- PASSAGE -
Technical: Microsoft – SQL Server – Data I/O – Computed Columns

Technical: Microsoft – SQL Server – Data I/O – Computed Columns

Introduction

For the last couple of weeks or so, I have struggled with a little SQL Script that transfers data between two SQL Server Instances.

Background

The Transact SQL is simple enough.  It uses Microsoft’s SQL Server highly regarded Linked Server (Heterogeneous Database) to copy data from a legacy system to a new one.

Original Query – Linked Server

Here is the original query that uses Linked Server



        declare @logdateDestMax datetime
        declare @logdateDestMaxDefault datetime

        set @logdateDestMaxDefault = '1/1/1900'

        set @logdateDestMax = ( 
                                 select max(createDate) 
                                 from dbo.employee 
                              )

        if ( @logdateDestMax is null)
        begin
              set @logdateDestMax = @logdateDestMaxDefault
        end
	insert into dbo.employee	
        (
	   [username]
	  ,[createDate]
	  ,[createdBy]
	)
	select 
	   [username]
	  ,[createDate]
	  ,[createdBy]
        from [DBLABJ_NC_10_ODBC].[dbHR].dbo.employee tblSrc
	where [logdate] > @logdateDestMax

Rewrite  Query – OpenQuery

As I know that 4 part name queries can sometimes be problematic and slow, I thought may be I should rewrite to use openquery.

Here is the re-written query that uses Linked Server \ Open Query


        declare @logdateDestMax datetime
        declare @logdateDestMaxDefault datetime

        set @logdateDestMaxDefault = '1/1/1900'

        set @logdateDestMax = ( 
                                 select max(createDate) 
                                 from dbo.employee 
                              )

        if ( @logdateDestMax is null)
        begin
              set @logdateDestMax = @logdateDestMaxDefault
        end
	insert into dbo.employee	
        (
	   [username]
	  ,[createDate]
	  ,[createdBy]
	)
	select 
	   [username]
	  ,[createDate]
	  ,[createdBy]
        from openquery(
                           [DBLABJ_NC_10_ODBC]
                         , 'select * from [dbHR].dbo.employee'
                      ) tblSrc
	where [logdate] > @logdateDestMax

OpenQuery – Poor Auditioning

The example above is a very poor staging of the beenfits of openquery.

Usually, we want a query that can be completely serviceable at the Other Server. The query above still brings all the data over to the querying server.

Once all the data is brought over, the resident SQL instance then issues a comparison.

[Records drawn from a data source]
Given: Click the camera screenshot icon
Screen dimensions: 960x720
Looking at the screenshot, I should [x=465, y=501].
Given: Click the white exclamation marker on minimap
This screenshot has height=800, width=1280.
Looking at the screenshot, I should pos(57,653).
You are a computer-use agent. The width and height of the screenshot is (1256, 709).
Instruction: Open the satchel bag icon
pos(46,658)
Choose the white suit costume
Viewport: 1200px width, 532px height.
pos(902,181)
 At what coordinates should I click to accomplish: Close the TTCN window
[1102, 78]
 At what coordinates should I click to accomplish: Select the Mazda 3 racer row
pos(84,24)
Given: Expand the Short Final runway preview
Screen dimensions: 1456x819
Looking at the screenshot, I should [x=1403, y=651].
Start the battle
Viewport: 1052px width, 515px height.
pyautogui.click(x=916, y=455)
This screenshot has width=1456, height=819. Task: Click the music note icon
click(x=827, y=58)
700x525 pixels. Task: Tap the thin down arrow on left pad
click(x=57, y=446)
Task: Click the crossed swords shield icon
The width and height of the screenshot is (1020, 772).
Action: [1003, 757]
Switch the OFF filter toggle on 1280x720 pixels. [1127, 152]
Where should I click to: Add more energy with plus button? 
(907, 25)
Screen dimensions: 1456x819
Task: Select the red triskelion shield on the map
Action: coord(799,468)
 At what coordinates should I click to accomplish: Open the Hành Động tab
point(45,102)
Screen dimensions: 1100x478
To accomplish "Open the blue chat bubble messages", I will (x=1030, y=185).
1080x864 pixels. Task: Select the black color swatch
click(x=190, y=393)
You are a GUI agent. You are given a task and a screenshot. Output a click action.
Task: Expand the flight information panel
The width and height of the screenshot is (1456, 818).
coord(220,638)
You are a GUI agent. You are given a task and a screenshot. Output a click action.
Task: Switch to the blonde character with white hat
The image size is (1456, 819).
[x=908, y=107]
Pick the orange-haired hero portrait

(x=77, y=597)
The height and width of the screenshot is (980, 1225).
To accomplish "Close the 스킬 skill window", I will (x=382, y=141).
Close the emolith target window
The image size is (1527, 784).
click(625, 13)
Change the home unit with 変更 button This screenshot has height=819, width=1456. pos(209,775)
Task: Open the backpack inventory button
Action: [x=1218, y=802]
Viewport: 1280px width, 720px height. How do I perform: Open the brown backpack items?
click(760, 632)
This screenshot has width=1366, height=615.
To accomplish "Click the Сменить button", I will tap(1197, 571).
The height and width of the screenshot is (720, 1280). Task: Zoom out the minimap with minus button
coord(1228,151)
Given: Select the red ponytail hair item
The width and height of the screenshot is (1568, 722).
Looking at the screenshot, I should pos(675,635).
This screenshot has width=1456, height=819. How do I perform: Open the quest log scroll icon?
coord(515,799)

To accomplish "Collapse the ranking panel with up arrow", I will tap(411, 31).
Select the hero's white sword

- WORK TO COMPLETE -
**1)** Report each line in the records above that contains the string "Select".
**2)** Continue the SQL Server linked server article from its final sentence.

- RESPONSES BY TASK -
**1)**
 At what coordinates should I click to accomplish: Select the Mazda 3 racer row
Task: Select the red triskelion shield on the map
1080x864 pixels. Task: Select the black color swatch
Given: Select the red ponytail hair item
Select the hero's white sword

**2)**
There are things we can do to better ‘position’ the linked Server.  Our alternate choices includes:

  • Creating a Stored Procedure on the Linked Server.  The SP will  accept parameters that will help ‘our case’

Compare 4 part name and OpenQuery

Compare Execution Plans

Here is a quick comparison of both plans.

ExecutionPlan

One can quickly see that the plan that uses the 4 part name is 53%, while the one that uses openquery is at 36%.

Compare IO Stats

With “set statistics io on”, we can see that IO stats for the first query:

Table 'employee'. Scan count 1, logical reads 1369, physical reads 0, read-ahead 
reads 0, lob logical reads 0, lob physical reads 0, lob read-ahead reads 0.

We do not have corresponding IO stats for the query that uses openquery; as that query is completely ‘materialized’ on the Linked Server and seemingly Profiling Stats are not returned for externally ran queries.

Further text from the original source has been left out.